======== VORLIEGENDER TEXT ========
Die Übergabe einer Belegsammlung ist keine Auskunft im Sinne des § 1605 BGB

Kredit und Bankgeschäfte
21.11.20065431 Mal gelesen

Die Auskunft ist eine Wissenserklärung, die der Schriftform bedarf (§ 260 I BGB)[1] und in einer Erklärung abzugeben ist, da sie ggf. eidesstattlich zu versichern ist. Sie ist höchstpersönlicher Natur und deshalb vom Pflichtigen selbst abzugeben und gemäß § 126 BGB persönlich zu unterzeichnen.[2] In einfach gelagerten Fällen kann auch eine mündliche Abgabe (vgl. §§ 260 III, 259 III BGB) und damit eine Vertretung durch einen Rechtsanwalt in Betracht kommen.[3] Die Vorlage eines Belegs ist damit keine Auskunft. Wird die Auskunft nach Verzugseintritt nicht erteilt, ist ein Anspruch auf Schadensersatz gegeben.[4]

Der Anspruch auf Auskunft beinhaltet eine systematische Zusammenstellung aller erforderlichen Angaben, um dem Gegner ohne übermäßigen Arbeitsaufwand die Einkommensberechnung zu ermöglichen.[5]Anzugeben ist deshalb nicht nur das Endergebnis, sondern es sind die gesamten Einnahmen sowie alle damit zusammenhängenden Ausgaben (Steuern, Vorsorgeaufwendungen, Werbungskosten bzw. berufsbedingte Aufwendungen usw.)[6] sowie alle sonstigen unterhaltsrechtlich relevanten Umstände, z.B. mietfreies Wohnen, längeres Zusammenleben mit einem neuen Lebensgefährten vorzutragen.[7] Bei den Ausgaben einer Einnahmen/Überschussrechnung oder bei Werbungskosten, z.B. für Einkünfte aus Vermietung und Verpachtung, können Sachgesamtheiten (z.B. Personalkosten, Raumkosten, Instandhaltungskosten) zusammengefasst werden, wenn insoweit der Verzicht auf eine detaillierte Aufschlüsselung im Verkehr üblich ist und eine ausreichende Orientierung des Auskunftsberechtigten nicht verhindert. Gegebenenfalls ist eine ergänzende Auskunft zu verlangen, wenn es auf nähere Einzelheiten, z.B. die Aufschlüsselung der Personalkosten, ankommt. Bei Gewinneinkünften (Selbständige, Gewerbetreibende) genügt es, nur das Endergebnis in der Auskunft anzuführen und bezüglich aller Einzelheiten auf eine beigefügte Anlage zur Einnahmen/Überschussrechnung Bezug zu nehmen.[8]Geht es um die Überprüfung von unterhaltsrechtlich im Einzelfall nicht oder nur teilweise zu berücksichtigenden Ausgabenpositionen, z.B. der AfA , können auch weitere Angaben, z.B. zu den tatsächlich gezahlten Darlehen (Zins und Tilgung) und Investitionsausgaben verlangt werden.[9] Hat der Auskunftspflichtige nur Einkommen in einzelnen Einkommensarten und wurde umfassend Auskunft verlangt, ist zu erklären, dass im übrigen keine weiteren Einkünfte vorhanden sind.[10] Insgesamt sollten Kleinlichkeiten vermieden werden, um das Verfahren nicht zu verzögern und um möglichst bald in die Leistungsstufe übergehen zu können.[11]

Auskunft und Vorlage von Belegen sind zwei getrennte Ansprüche.[12] Soweit beides begehrt werden soll, ist dies im Antrag klar zum Ausdruck zu bringen. In der Praxis wird dies häufig übersehen und beantragt, Auskunft durch Vorlage von Belegen zu erteilen, statt Auskunft zu erteilen und Belege vorzulegen. Ein derartiger Antrag kann regelmäßig nur als Antrag auf Vorlage von Belegen ausgelegt werden,[13] auch im Vollstreckungsverfahren.[14]Umgekehrt reicht es für eine Auskunftserteilung nicht aus, wenn lediglich Belege übersandt werden. Es kann dabei nur die Vorlage bereits existenter oder in Kürze hergestellter Belege verlangt werden, nicht dagegen von Belegen, die noch nicht vorhanden sein können, z.B. der Einkommensteuerbescheid des laufenden Kalenderjahres.
======== DATENTEIL ========
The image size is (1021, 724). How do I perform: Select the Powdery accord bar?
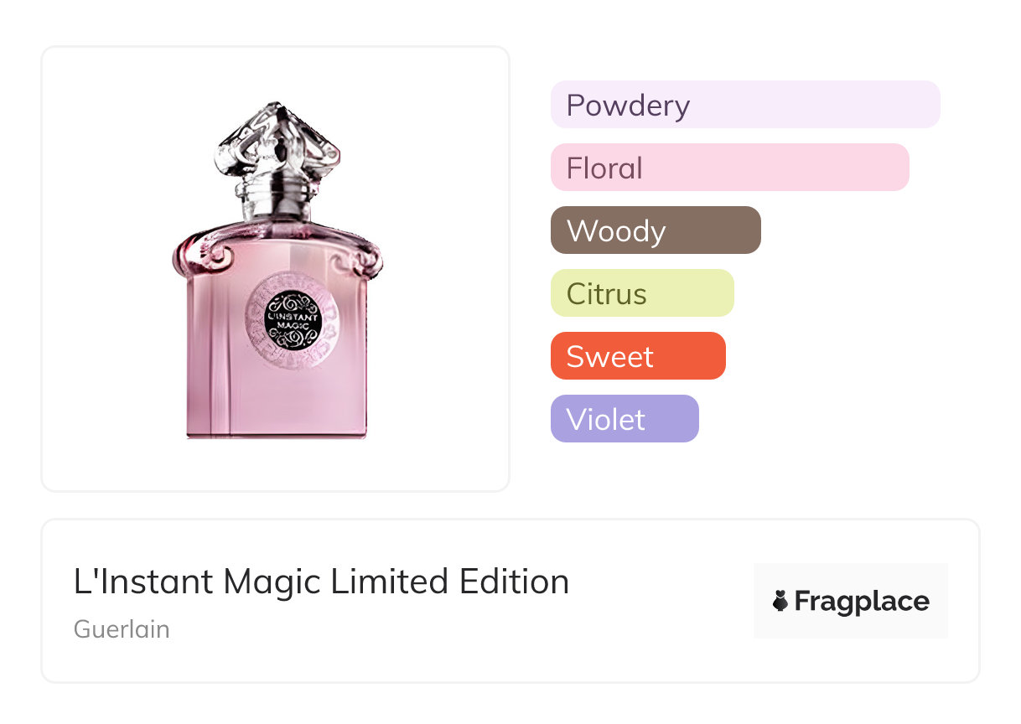[x=745, y=105]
========
AUFGABEN:
1. Beantworte anhand des Textes zur Auskunftspflicht diese Fragen:
(a) Nach welcher Vorschrift ist die Auskunft persönlich zu unterzeichnen?
(b) Was ist zu erklären, wenn der Auskunftspflichtige nur Einkommen in einzelnen Einkommensarten hat und umfassend Auskunft verlangt wurde?
(c) Wie kann ein Antrag, Auskunft durch Vorlage von Belegen zu erteilen, regelmäßig nur ausgelegt werden?
2. Liefere die Fortsetzung des Textes zur Auskunftspflicht im Anschluss an seinen letzten Satz.

ERWARTETE ANTWORTEN:
1.
(a) Nach § 126 BGB.
(b) Dass im Übrigen keine weiteren Einkünfte vorhanden sind.
(c) Als Antrag auf Vorlage von Belegen.

2.
Um die Angaben zur Auskunft überprüfen oder das Einkommen selbst errechnen zu können, besteht für die Höhe der Einkünfte (nicht des Vermögens) ein Anspruch auf Vorlage von Belegen (§§ 1580 S 2, 1605 I 2 BGB). Hierbei handelt es sich insbesondere um Verdienstbescheinigungen des Arbeitgebers, Lohnsteuerkarten, Einkommensteuererklärung mit sämtlichen Anlagen (= Bilanzen nebst Gewinn- und Verlustrechnung) und Einkommensteuerbescheide. In Einzelfällen kann auch die Vorlage eines Dienst- oder Arbeitsvertrages begehrt werden,[15] bei Geschäftsführern und Gesellschaftern einer GmbH die Vorlage von Bilanzen nebst Gewinn- und Verlustrechnungen der GmbH,[16] ferner die Vorlage von Darlehensverträgen und Umsatzsteuerbescheiden.[17] Die Belegvorlage umfasst im Regelfall nicht die Pflicht zur Vorlage von Orginalbelegen.[18]

 
 

Es ist Auskunft zu Einkommen und Vermögen geschuldet, soweit dies zur Feststellung eines Unterhaltsanspruchs erforderlich ist, §§ 1605, 1580 Satz 2, 1361 IV Satz 4 BGB.

 

Nach § 1603 II gehört es zur gesteigerten Unterhaltspflicht gegenüber minderjährigen Kindern, alle verfügbaren Mittel zum Unterhalt einzusetzen, nötigenfalls auch die Substanz, also das Vermögen anzugreifen.

 

Nach § 1609 II BGB steht der (geschiedene) Ehegatte den Kindern im Sinne des § 1603 II BGB gleich; auch zu dessen Unterhalt hat der Pflichtige also alle verfügbaren Mittel einzusetzen.

 

Somit gibt es bis zu dem Bereich, da sich Richter am BGH nicht mehr vorzustellen vermochten, dass man so viel Geld zum Bestreiten des angemessenen Unterhalts benötigte (DM 25.000,00 waren das zuletzt, aber die Richter kennen offenbar GALA nicht und wissen nicht, was Frau Arafat und die Begum in Paris so durchschnittlich allein fürs Personal ausgeben müssen), schlechterdings kein Vermögen, das nicht von Bedeutung für den Unterhaltsanspruch sein kann.

 

Nebenbei besteht eine allgemeine Unterrichtungspflicht zum Vermögen, deren beharrliche Verletzung einen Anspruch auf vorgezogenen Zugewinnausgleich gewährt, § 1386 III BGB.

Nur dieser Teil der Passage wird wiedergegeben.